PROVIDED MATERIAL below:

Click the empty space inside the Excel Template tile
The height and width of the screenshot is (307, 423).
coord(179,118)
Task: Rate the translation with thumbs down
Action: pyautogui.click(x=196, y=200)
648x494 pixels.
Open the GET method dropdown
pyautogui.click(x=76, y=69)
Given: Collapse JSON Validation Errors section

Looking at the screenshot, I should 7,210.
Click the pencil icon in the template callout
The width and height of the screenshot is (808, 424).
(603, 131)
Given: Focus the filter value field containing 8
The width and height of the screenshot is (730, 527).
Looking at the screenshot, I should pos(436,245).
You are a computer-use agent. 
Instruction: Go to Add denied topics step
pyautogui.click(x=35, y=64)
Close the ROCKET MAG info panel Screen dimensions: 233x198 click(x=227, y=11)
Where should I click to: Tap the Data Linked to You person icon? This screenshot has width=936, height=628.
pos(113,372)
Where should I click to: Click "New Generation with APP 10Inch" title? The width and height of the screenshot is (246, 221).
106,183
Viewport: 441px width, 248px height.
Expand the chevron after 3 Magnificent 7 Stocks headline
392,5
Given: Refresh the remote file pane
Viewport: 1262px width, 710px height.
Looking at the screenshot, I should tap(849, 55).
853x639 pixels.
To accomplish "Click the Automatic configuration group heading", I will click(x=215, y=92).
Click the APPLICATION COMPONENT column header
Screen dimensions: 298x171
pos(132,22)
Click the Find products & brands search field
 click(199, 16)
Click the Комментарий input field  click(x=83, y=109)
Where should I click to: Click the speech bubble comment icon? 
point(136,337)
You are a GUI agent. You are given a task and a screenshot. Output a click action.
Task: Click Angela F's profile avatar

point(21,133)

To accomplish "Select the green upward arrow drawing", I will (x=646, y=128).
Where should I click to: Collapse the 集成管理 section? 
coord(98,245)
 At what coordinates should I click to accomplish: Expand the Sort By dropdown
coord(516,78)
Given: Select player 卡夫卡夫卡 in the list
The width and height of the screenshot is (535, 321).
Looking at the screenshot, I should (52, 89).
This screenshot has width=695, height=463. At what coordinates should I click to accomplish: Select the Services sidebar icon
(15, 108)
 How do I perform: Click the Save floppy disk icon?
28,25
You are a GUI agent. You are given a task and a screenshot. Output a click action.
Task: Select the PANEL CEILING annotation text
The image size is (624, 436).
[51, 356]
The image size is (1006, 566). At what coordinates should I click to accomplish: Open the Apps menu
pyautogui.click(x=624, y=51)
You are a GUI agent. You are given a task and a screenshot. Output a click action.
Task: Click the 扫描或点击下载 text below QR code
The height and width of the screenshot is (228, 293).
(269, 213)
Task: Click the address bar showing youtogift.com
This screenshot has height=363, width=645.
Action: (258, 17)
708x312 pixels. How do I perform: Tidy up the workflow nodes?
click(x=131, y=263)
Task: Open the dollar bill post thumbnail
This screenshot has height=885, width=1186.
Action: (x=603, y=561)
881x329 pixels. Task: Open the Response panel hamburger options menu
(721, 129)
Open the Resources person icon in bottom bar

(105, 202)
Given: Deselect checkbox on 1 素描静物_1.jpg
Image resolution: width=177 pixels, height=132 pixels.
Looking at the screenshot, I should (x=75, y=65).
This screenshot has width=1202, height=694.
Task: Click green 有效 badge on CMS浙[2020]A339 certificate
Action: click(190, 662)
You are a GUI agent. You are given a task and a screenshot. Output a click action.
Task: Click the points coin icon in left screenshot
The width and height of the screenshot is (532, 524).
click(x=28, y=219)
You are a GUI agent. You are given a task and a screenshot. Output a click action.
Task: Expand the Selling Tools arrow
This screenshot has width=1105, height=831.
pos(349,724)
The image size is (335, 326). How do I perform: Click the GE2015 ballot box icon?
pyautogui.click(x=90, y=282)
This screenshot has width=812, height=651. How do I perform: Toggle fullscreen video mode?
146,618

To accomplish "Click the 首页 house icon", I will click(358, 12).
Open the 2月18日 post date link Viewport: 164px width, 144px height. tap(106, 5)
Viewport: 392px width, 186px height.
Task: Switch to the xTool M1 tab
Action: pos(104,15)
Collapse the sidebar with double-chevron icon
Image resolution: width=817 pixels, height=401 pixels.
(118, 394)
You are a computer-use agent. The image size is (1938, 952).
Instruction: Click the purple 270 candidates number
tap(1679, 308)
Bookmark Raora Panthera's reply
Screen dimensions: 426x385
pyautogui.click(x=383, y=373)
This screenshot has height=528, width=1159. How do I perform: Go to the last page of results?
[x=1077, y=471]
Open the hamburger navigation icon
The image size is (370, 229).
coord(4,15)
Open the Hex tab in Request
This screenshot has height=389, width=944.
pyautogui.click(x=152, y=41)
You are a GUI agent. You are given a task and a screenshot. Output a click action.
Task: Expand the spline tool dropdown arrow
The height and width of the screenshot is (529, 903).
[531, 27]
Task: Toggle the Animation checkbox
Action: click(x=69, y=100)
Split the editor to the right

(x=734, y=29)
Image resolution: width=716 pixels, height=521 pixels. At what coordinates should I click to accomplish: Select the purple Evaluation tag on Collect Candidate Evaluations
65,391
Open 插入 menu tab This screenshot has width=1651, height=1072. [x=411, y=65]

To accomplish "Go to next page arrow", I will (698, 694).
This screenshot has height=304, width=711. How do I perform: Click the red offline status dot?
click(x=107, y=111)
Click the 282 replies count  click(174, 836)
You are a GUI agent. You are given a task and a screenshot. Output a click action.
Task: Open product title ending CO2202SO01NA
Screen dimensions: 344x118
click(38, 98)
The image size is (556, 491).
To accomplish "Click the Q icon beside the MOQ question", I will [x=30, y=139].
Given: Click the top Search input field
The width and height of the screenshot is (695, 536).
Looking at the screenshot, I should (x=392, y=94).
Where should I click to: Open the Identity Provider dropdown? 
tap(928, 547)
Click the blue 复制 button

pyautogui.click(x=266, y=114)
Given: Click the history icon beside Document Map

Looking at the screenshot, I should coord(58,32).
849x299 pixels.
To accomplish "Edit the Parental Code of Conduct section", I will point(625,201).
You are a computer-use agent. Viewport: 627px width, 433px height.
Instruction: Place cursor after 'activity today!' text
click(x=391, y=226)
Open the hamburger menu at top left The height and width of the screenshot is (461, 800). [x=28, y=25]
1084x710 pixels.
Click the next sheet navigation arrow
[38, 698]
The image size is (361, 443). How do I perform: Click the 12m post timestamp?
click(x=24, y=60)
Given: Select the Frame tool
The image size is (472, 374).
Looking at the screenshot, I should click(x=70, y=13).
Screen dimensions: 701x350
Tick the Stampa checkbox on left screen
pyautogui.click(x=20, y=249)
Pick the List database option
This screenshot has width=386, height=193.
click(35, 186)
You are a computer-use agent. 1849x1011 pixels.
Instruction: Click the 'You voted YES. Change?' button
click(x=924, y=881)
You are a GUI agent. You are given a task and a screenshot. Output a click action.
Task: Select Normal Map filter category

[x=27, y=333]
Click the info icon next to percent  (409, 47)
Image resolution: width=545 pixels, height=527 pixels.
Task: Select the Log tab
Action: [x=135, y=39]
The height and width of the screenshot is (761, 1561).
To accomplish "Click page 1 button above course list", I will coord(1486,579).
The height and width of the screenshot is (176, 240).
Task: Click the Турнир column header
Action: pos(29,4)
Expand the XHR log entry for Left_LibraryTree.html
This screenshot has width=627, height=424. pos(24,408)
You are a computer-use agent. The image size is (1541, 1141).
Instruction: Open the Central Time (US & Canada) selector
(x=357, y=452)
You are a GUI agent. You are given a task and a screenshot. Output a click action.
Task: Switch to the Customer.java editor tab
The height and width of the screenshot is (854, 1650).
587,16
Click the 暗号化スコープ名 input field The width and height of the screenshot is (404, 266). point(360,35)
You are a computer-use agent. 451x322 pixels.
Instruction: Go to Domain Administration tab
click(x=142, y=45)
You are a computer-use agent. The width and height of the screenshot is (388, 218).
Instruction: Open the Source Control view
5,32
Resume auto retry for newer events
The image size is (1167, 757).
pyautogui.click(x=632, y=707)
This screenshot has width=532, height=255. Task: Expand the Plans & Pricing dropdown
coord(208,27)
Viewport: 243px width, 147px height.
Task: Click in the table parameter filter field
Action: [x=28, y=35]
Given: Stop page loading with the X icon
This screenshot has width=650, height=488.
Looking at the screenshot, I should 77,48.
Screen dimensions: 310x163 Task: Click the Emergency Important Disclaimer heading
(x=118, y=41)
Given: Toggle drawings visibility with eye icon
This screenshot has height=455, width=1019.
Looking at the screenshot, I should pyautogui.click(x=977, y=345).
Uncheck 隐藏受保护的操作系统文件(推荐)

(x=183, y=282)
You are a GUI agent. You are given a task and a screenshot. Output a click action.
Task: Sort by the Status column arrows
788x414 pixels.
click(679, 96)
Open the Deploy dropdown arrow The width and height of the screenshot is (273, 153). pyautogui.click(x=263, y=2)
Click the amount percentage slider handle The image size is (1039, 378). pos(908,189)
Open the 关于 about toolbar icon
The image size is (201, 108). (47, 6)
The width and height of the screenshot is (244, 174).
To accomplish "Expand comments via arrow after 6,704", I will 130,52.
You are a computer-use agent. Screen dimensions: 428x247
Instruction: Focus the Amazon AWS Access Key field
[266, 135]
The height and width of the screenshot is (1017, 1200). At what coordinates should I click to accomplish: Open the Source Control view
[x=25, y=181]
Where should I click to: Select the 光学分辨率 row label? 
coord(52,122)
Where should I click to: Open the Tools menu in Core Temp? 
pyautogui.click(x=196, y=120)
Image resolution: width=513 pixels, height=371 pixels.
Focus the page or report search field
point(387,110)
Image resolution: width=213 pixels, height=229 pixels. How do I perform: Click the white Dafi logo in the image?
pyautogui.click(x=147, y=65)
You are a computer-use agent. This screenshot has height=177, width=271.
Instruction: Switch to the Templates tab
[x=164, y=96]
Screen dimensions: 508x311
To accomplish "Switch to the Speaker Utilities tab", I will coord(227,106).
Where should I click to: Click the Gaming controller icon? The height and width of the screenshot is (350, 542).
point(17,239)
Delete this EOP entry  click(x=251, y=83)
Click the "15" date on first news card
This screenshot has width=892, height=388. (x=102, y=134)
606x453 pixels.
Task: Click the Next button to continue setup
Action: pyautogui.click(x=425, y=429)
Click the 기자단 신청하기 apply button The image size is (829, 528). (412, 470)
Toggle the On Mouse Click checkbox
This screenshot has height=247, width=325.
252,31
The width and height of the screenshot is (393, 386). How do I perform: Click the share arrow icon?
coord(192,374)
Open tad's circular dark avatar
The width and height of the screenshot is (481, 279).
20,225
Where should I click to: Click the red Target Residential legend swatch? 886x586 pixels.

End of PROVIDED MATERIAL.

**TASK BRIEF:** Each line above that includes the word "input" is to be copied.

**SOLVED PROBLEM:**
Click the Комментарий input field  click(x=83, y=109)
Given: Click the top Search input field
Click the 暗号化スコープ名 input field The width and height of the screenshot is (404, 266). point(360,35)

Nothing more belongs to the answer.